Sunday, April 27, 2008

The Olympic smothering of rock in China begins

Are the Olympics killing rock in China? Is Bjork?

Rock music — that is, pretty much anything tougher than the Spice Girls or a Jackie Chan ballad — has had a hard time taking root in China, ever since Cui Jian’s “Nothing to My Name” became an anthem of alienation and dissent at Tiananmen in 1989. As I learned, rock culture as we know it is an exotic and largely inconsequential fringe in China, although for those who go all the way with it, it does still signify real nonconformism and, therefore, protest.

For a decade or so now China’s rock culture has been growing significantly, with help from the Internet — which has exposed urban, educated youth to a new universe of pop culture — and from the general loosening of restrictions that tends to happen in a greedy, market-driven society. But those restrictions are starting to tighten again, thanks to two hot topics now roiling China: Tibet and the Olympics.

Last week word spread, first through Chinese cultural blogs and then to the Guardian and Idolator, that the Midi Festival, the oldest and most important pop/rock event in Beijing, was being postponed this year due to Olympics-related security concerns. The festival, which showcases the best of Chinese rock and imports some Western groups, usually coincides with the national holiday over the first few days of May — i.e. this weekend — and is in Haidian Park, near many universities. The Olympics will not start until August, and the audience for Midi is Chinese kids and local expats, not tourists. So what sort of security risk could this festival pose?
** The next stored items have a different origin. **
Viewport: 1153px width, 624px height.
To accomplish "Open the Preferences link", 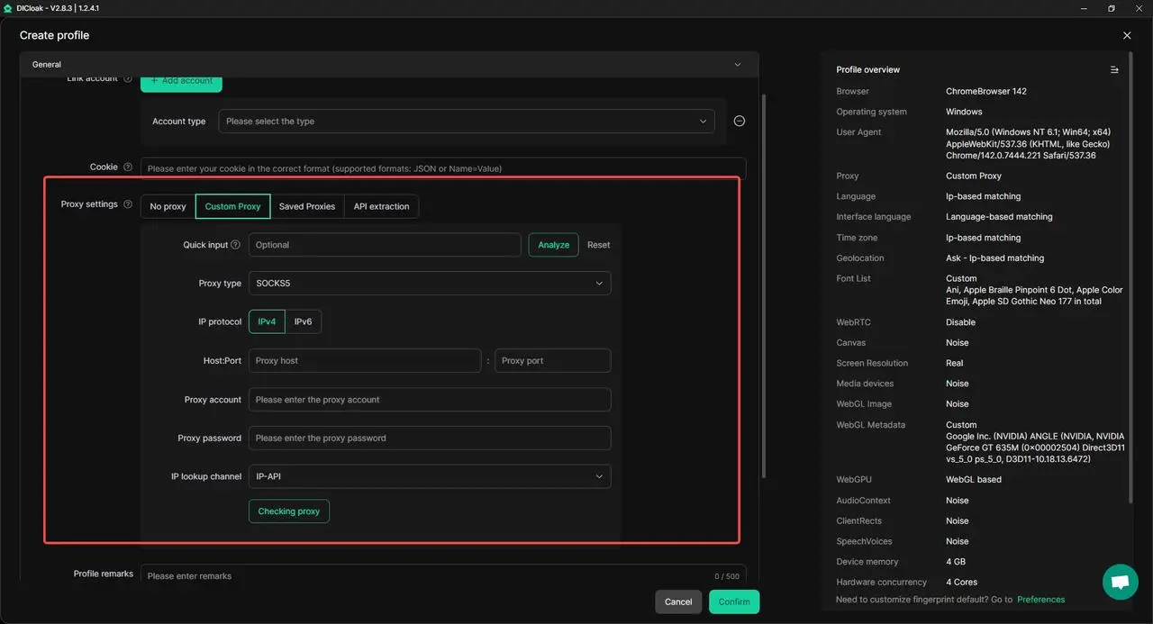I will point(1040,600).
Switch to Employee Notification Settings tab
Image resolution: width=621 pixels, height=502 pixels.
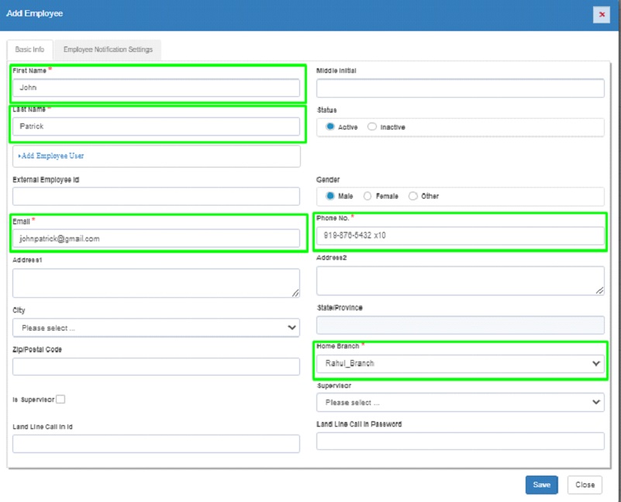108,50
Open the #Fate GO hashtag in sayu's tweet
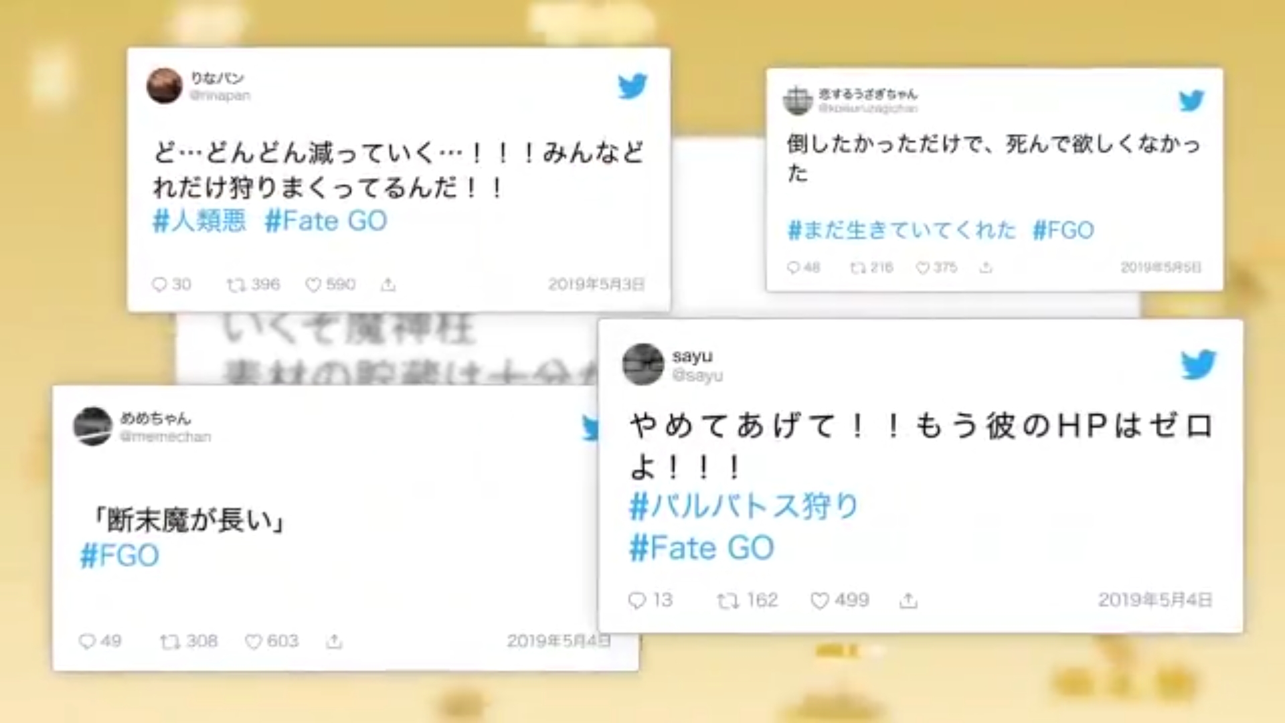This screenshot has width=1285, height=723. 701,548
An ideological risk, of course. Bjork angered the Chinese brass last month when she whispered (loudly) “Tibet! Tibet!” at the end of her song “Declare Independence” in concert in Shanghai, basically forcing the Party’s hand. (Video here.) Tibet is one of a handful of strictly forbidden topics in public conversation, along with Tiananmen and whatever place the army most recently killed unarmed protesters. As an isolated event, Bjork’s comments may or may not have blown over. But in the context of the Olympics and the Tibet crisis, the government knows they cannot risk another spectacle that would embarrass them and, worse, cause people to think. Answer? Pull the plug.

Was Bjork brave or stupid? On one hand she should be applauded for having the balls to raise the issue and not sweep her liberal activism under the rug once the chance to vacation at the Great Wall came up, as Sonic Youth did. But by essentially saying, “Hey kids, let’s give the army an excuse to come in here and crack all of our skulls open,” she may have endangered the larger cause of cultural exchange. Saying “Tibet!” into a microphone in China is like an American exposing himself on national television: it’s foolishly, self-defeatingly outrageous. You can be sure the government will now work extra hard to keep out foreign musicians.

Sources in the Chinese music industry tell me that people there are expecting the worst over the Olympics. You can imagine the scenarios: protesting foreigners, soldiers going too far, people getting hurt, reporters digging up some very ugly stuff. Chinese politics is not moving as fast as the economy, and the government is learning the hard way what Marx taught about how economic realities stir up class conflict and determine the course of history.

I was recently asked by another writer working on a piece about rock in China whether I thought Tibet would have any effect on the music scene. The question baffled me at first, but it seems frighteningly clear now. The rock culture of China has been coasting because there have not been reasons for the government to pay it any mind. (Coasting in a lot of ways, including artistically.) Now it has a reason. And attention from the Communist Party is not the kind of attention you want.

Maybe this will all bring out some great, politically charged music; maybe Beijing 2008 will be the central theater of political rock ’n’ roll, the way London was in 1977. Or maybe all the kids who until now have been willing to hide oblique social commentary in their songs through censor-dodging wordplay will just say screw it and get a tech job.